The setup cost of the Set is lower than the Trie or DB solution. You'd have to decide whether you'd be constructing new "wordsets" frequently or whether lookup speed is the higher priority.
These results are in Java, your mileage may vary with a C++ solution.
For large datasets, a good candidate for the backend would be Ternary search trees. They combine the best of two worlds: the low space overhead of binary search trees and the character-based time efficiency of digital search tries.
See in Dr. Dobbs Journal: http://www.ddj.com/windows/184410528
The goal is the fast retrieval of a finite resultset as the user types in. Lets first consider that to search "computer science" you can start typing from "computer" or "science" but not "omputer". So, given a phrase, generate the sub-phrases starting with a word. Now for each of the phrases, feed them into the TST (ternary search tree). Each node in the TST will represent a prefix of a phrase that has been typed so far. We will store the best 10 (say) results for that prefix in that node. If there are many more candidates than the finite amount of results (10 here) for a node, there should be a ranking function to resolve competition between two results.
The tree can be built once every few hours, depending on the dynamism of the data. If the data is in real time, then I guess some other algorithm will give a better balance. In this case, the absolute requirement is the lightning-fast retrieval of results for every keystroke typed which it does very well.
More complications will arise if the suggestion of spelling corrections is involved. In that case, the edit distance algorithms will have to be considered as well.
For small datasets like a list of countries, a simple implementation of Trie will do. If you are going to implement such an autocomplete drop-down in a web application, the autocomplete widget of YUI3 will do everything for you after you provide the data in a list.

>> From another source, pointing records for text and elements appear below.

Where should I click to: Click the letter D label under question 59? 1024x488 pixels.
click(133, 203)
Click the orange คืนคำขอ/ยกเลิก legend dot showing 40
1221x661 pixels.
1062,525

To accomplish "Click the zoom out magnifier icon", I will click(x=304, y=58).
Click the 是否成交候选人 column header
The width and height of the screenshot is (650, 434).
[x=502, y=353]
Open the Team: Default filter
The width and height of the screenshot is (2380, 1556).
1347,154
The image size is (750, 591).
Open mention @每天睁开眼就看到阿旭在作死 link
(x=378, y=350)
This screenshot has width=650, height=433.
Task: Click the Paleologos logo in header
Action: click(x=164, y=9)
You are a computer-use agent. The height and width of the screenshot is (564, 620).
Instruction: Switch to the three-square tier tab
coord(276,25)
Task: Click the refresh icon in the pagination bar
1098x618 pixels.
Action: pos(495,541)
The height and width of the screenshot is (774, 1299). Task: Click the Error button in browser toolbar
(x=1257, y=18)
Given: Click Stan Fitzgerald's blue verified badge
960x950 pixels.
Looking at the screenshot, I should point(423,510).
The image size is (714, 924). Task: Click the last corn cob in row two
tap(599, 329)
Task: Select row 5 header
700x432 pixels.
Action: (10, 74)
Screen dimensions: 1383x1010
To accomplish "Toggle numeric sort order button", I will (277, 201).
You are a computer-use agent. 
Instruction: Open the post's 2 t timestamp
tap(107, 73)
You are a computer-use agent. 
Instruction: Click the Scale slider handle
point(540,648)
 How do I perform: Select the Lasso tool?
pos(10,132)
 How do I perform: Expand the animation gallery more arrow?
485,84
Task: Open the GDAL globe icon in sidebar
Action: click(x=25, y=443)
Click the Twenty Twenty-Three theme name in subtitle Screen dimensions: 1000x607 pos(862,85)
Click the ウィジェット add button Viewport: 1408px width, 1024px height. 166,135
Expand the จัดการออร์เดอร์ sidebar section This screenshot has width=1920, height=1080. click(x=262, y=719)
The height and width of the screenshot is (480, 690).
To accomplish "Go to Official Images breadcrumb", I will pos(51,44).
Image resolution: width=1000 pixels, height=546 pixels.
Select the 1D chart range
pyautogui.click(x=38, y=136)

If you use YUI3 as just the frontend for an autocomplete backed by large data, make the TST based web services in C++, and then use script node data source of the autocomplete widget to fetch data from the web service instead of a simple list.
Segment trees can be used for efficiently implementing auto complete
If you want to suggest the most popular completions, a "Suggest Tree" may be a good choice:
Suggest Tree
For a simple solution : you generate a 'candidate' with a minimum edit (Levenshtein) distance (1 or 2) then you test the existence of the candidate with a hash container (set will suffice for a simple soltion, then use unordered_set from the tr1 or boost).
Example:
You wrote carr and you want car.
arr is generated by 1 deletion. Is arr in your unordered_set ? No. crr is generated by 1 deletion. Is crr in your unordered_set ? No. car is generated by 1 deletion. Is car in your unordered_set ? Yes, you win.
Of course there's insertion, deletion, transposition etc...
You see that your algorithm for generating candidates is really where you’re wasting time, especially if you have a very little unordered_set.